What is expected:
Please restate every record below word for word.
- - - - -
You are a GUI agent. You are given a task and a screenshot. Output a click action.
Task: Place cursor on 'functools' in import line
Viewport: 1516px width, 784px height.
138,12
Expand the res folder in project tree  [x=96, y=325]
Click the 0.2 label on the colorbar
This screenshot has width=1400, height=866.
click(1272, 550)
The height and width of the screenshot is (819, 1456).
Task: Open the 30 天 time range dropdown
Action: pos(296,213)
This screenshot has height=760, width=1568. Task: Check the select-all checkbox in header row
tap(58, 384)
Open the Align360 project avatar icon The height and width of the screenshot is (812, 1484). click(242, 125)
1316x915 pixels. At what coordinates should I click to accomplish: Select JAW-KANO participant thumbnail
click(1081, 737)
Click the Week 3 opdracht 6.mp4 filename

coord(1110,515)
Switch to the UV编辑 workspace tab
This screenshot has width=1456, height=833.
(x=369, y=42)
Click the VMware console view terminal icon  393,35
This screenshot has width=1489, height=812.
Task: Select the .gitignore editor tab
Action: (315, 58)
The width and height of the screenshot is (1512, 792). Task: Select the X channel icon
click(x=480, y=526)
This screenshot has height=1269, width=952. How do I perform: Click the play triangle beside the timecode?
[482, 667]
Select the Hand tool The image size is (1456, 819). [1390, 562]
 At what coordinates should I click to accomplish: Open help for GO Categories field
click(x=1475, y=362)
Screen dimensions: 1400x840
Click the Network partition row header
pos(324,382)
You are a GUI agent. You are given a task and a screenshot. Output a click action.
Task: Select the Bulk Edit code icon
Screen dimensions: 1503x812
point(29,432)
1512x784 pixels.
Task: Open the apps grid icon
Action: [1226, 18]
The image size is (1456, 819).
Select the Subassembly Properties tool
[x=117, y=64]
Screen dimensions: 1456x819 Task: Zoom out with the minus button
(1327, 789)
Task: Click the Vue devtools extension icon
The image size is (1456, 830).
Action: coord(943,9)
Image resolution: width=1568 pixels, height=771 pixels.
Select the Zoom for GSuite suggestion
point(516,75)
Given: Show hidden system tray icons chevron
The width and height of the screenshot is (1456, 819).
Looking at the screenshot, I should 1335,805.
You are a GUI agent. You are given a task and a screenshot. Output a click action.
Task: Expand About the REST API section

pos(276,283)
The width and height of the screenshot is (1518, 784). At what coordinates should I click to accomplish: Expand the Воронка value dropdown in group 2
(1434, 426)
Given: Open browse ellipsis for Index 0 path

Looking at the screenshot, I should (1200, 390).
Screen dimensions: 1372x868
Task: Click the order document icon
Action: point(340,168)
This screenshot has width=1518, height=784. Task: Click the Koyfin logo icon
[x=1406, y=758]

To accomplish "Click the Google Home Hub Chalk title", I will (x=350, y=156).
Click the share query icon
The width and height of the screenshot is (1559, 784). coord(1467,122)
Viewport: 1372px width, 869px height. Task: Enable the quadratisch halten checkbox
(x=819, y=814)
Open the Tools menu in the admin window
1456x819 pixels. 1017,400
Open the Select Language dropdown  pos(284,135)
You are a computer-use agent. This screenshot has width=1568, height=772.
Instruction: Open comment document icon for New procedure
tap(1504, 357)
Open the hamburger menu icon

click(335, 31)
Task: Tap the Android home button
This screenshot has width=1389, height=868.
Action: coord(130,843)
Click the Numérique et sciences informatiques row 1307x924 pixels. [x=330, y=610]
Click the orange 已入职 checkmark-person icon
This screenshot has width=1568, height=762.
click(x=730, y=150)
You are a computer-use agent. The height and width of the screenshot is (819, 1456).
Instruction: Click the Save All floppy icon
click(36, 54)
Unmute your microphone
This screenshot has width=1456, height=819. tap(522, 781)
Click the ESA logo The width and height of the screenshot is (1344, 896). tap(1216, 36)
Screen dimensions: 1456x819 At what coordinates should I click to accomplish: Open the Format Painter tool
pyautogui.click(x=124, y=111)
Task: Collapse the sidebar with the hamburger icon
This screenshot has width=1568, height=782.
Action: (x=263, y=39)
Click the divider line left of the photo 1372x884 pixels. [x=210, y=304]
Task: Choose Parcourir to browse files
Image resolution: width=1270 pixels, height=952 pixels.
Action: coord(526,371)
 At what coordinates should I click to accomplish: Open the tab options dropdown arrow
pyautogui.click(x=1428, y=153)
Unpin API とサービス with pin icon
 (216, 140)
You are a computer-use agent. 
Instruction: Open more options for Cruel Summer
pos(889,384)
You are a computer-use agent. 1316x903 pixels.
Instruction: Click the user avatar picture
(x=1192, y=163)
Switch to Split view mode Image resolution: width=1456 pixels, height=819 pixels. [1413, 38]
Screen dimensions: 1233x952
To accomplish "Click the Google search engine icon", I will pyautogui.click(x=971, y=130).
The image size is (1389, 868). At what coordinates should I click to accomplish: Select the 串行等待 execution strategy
- - - - -
Answer for the task:
You are a GUI agent. You are given a task and a screenshot. Output a click action.
Task: Place cursor on 'functools' in import line
Viewport: 1516px width, 784px height.
138,12
Expand the res folder in project tree  [x=96, y=325]
Click the 0.2 label on the colorbar
This screenshot has width=1400, height=866.
click(1272, 550)
The height and width of the screenshot is (819, 1456).
Task: Open the 30 天 time range dropdown
Action: pos(296,213)
This screenshot has height=760, width=1568. Task: Check the select-all checkbox in header row
tap(58, 384)
Open the Align360 project avatar icon The height and width of the screenshot is (812, 1484). click(242, 125)
1316x915 pixels. At what coordinates should I click to accomplish: Select JAW-KANO participant thumbnail
click(1081, 737)
Click the Week 3 opdracht 6.mp4 filename

coord(1110,515)
Switch to the UV编辑 workspace tab
This screenshot has width=1456, height=833.
(x=369, y=42)
Click the VMware console view terminal icon  393,35
This screenshot has width=1489, height=812.
Task: Select the .gitignore editor tab
Action: (315, 58)
The width and height of the screenshot is (1512, 792). Task: Select the X channel icon
click(x=480, y=526)
This screenshot has height=1269, width=952. How do I perform: Click the play triangle beside the timecode?
[482, 667]
Select the Hand tool The image size is (1456, 819). [1390, 562]
 At what coordinates should I click to accomplish: Open help for GO Categories field
click(x=1475, y=362)
Screen dimensions: 1400x840
Click the Network partition row header
pos(324,382)
You are a GUI agent. You are given a task and a screenshot. Output a click action.
Task: Select the Bulk Edit code icon
Screen dimensions: 1503x812
point(29,432)
1512x784 pixels.
Task: Open the apps grid icon
Action: [1226, 18]
The image size is (1456, 819).
Select the Subassembly Properties tool
[x=117, y=64]
Screen dimensions: 1456x819 Task: Zoom out with the minus button
(1327, 789)
Task: Click the Vue devtools extension icon
The image size is (1456, 830).
Action: coord(943,9)
Image resolution: width=1568 pixels, height=771 pixels.
Select the Zoom for GSuite suggestion
point(516,75)
Given: Show hidden system tray icons chevron
The width and height of the screenshot is (1456, 819).
Looking at the screenshot, I should 1335,805.
You are a GUI agent. You are given a task and a screenshot. Output a click action.
Task: Expand About the REST API section

pos(276,283)
The width and height of the screenshot is (1518, 784). At what coordinates should I click to accomplish: Expand the Воронка value dropdown in group 2
(1434, 426)
Given: Open browse ellipsis for Index 0 path

Looking at the screenshot, I should (1200, 390).
Screen dimensions: 1372x868
Task: Click the order document icon
Action: point(340,168)
This screenshot has width=1518, height=784. Task: Click the Koyfin logo icon
[x=1406, y=758]

To accomplish "Click the Google Home Hub Chalk title", I will (x=350, y=156).
Click the share query icon
The width and height of the screenshot is (1559, 784). coord(1467,122)
Viewport: 1372px width, 869px height. Task: Enable the quadratisch halten checkbox
(x=819, y=814)
Open the Tools menu in the admin window
1456x819 pixels. 1017,400
Open the Select Language dropdown  pos(284,135)
You are a computer-use agent. This screenshot has width=1568, height=772.
Instruction: Open comment document icon for New procedure
tap(1504, 357)
Open the hamburger menu icon

click(335, 31)
Task: Tap the Android home button
This screenshot has width=1389, height=868.
Action: coord(130,843)
Click the Numérique et sciences informatiques row 1307x924 pixels. [x=330, y=610]
Click the orange 已入职 checkmark-person icon
This screenshot has width=1568, height=762.
click(x=730, y=150)
You are a computer-use agent. The height and width of the screenshot is (819, 1456).
Instruction: Click the Save All floppy icon
click(36, 54)
Unmute your microphone
This screenshot has width=1456, height=819. tap(522, 781)
Click the ESA logo The width and height of the screenshot is (1344, 896). tap(1216, 36)
Screen dimensions: 1456x819 At what coordinates should I click to accomplish: Open the Format Painter tool
pyautogui.click(x=124, y=111)
Task: Collapse the sidebar with the hamburger icon
This screenshot has width=1568, height=782.
Action: (x=263, y=39)
Click the divider line left of the photo 1372x884 pixels. [x=210, y=304]
Task: Choose Parcourir to browse files
Image resolution: width=1270 pixels, height=952 pixels.
Action: coord(526,371)
 At what coordinates should I click to accomplish: Open the tab options dropdown arrow
pyautogui.click(x=1428, y=153)
Unpin API とサービス with pin icon
 (216, 140)
You are a computer-use agent. 
Instruction: Open more options for Cruel Summer
pos(889,384)
You are a computer-use agent. 1316x903 pixels.
Instruction: Click the user avatar picture
(x=1192, y=163)
Switch to Split view mode Image resolution: width=1456 pixels, height=819 pixels. [1413, 38]
Screen dimensions: 1233x952
To accomplish "Click the Google search engine icon", I will pyautogui.click(x=971, y=130).
The image size is (1389, 868). At what coordinates should I click to accomplish: Select the 串行等待 execution strategy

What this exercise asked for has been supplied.